In software we’ve all gotten used to a world of high NRRs. The median NRR for public software companies is currently sitting at ~110% with some as high as 120-130%. In this world, if your landed ACV is $100K then after five years you can expect your customer to be paying north of $160K. It’s a pretty great business to be in.
In the future, Agentic AI systems may look more like employees than software platforms. Rather than a tool that’s used by an employee, the agent will just do that employee’s job.
If that’s the case, will their retention look like that of employees as well?

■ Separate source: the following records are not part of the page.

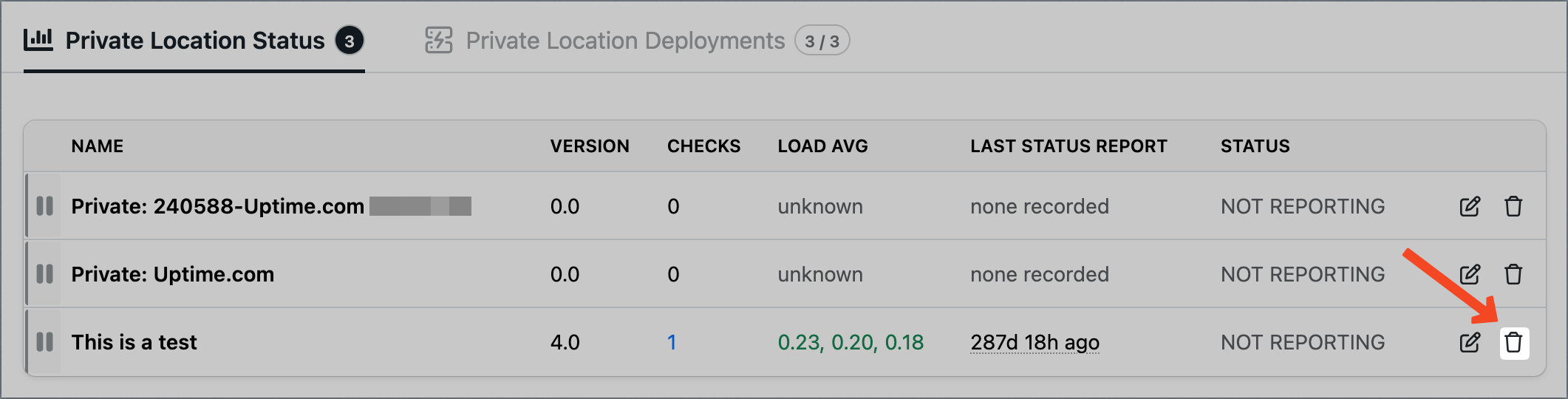1568x399 pixels.
Task: Click the "287d 18h ago" status report
Action: (x=1034, y=343)
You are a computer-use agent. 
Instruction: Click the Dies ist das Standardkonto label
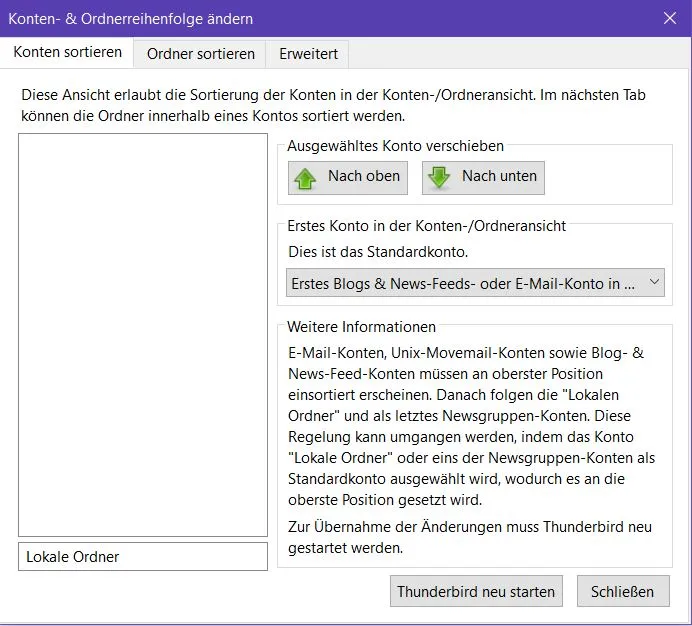(x=378, y=252)
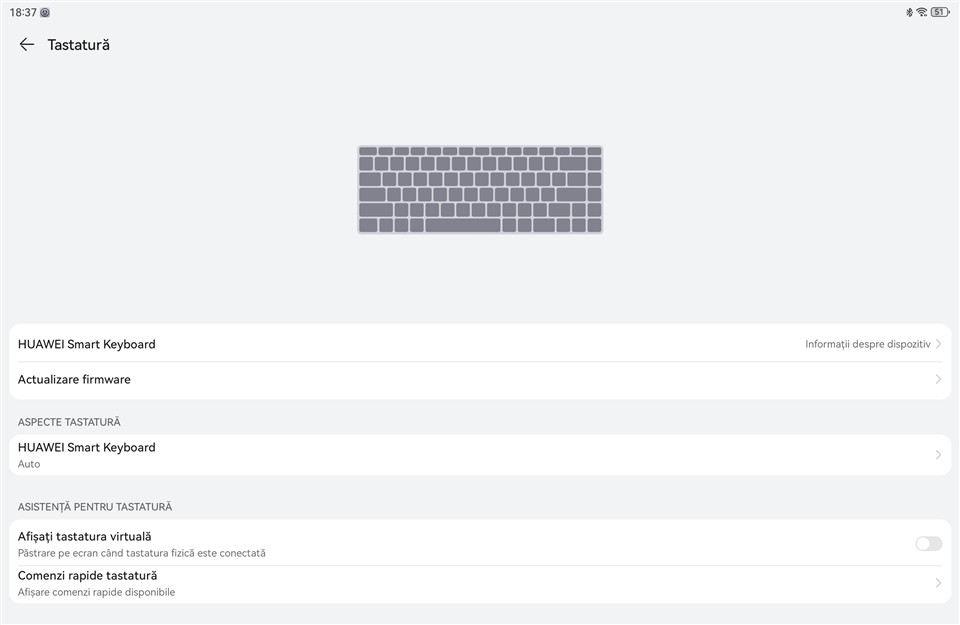Expand the chevron next to Informații despre dispozitiv
Image resolution: width=960 pixels, height=625 pixels.
[939, 344]

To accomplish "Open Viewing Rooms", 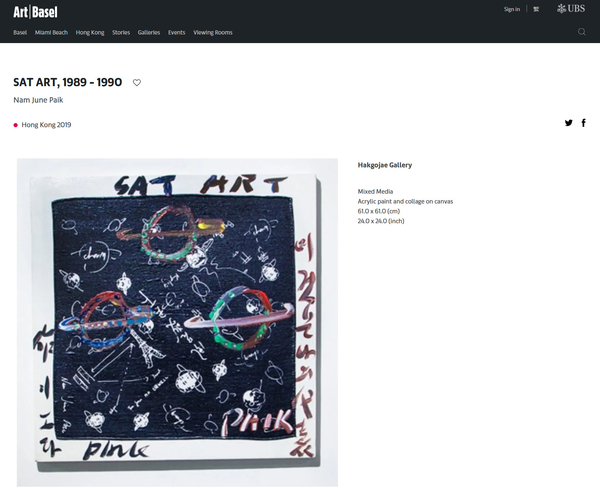I will [x=213, y=33].
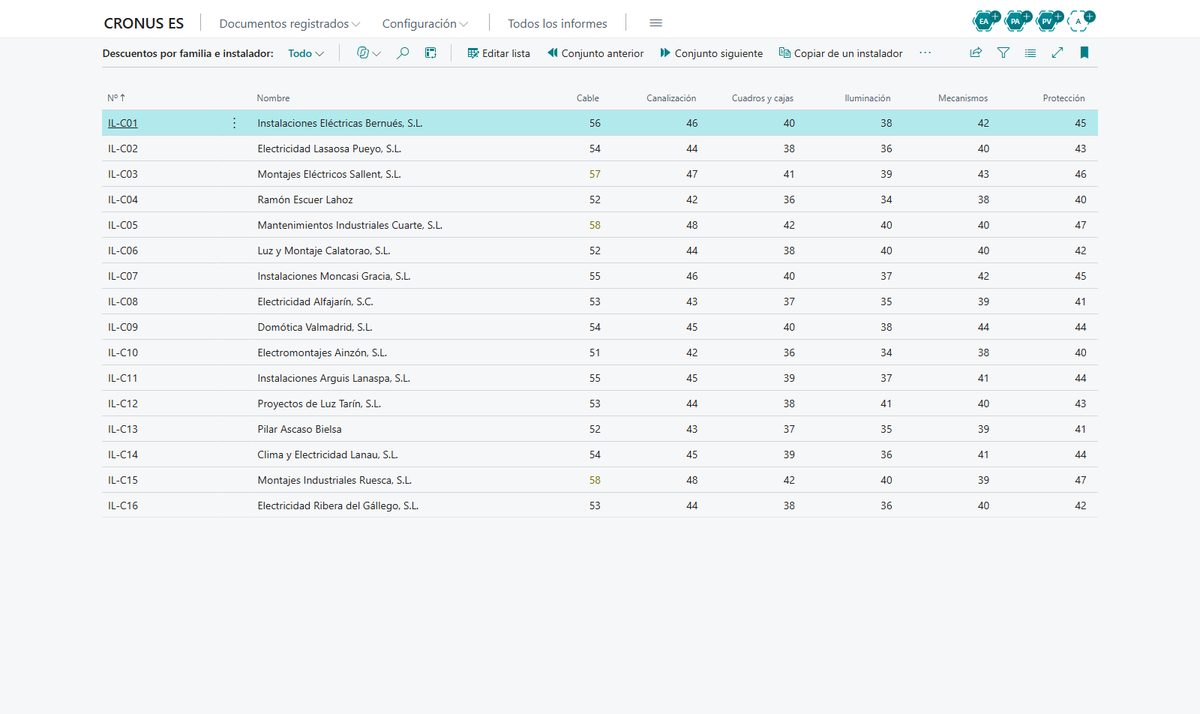1200x714 pixels.
Task: Click the share icon
Action: click(x=976, y=53)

Retention: Like SaaS or like an employee
With a software product, you generally know what you’re getting. New features may be added over time. Maybe you run into bugs. Sometimes those bugs will be big bugs but generally they won’t be. If you need to switch, it’s probably going to be a pain because you need to train all your people on the new tool and probably move over some data. That introduces a real barrier and is why retention is so strong in software.
Now let’s imagine an AI agent. This agent is a customer support agent and, like a customer support rep, it works with your existing customer support tools. It knows how to navigate Zendesk or Intercom and access certain internal systems that are required to answer customer questions. It essentially replaces the job of a human or, more likely, a hundred or a thousand humans.
Now let’s also imagine that, like some employees, the agent starts making some mistakes. The reasons don’t matter but performance starts to suffer. It’s stochastic after all and performance can’t be predicted with 100% certainty.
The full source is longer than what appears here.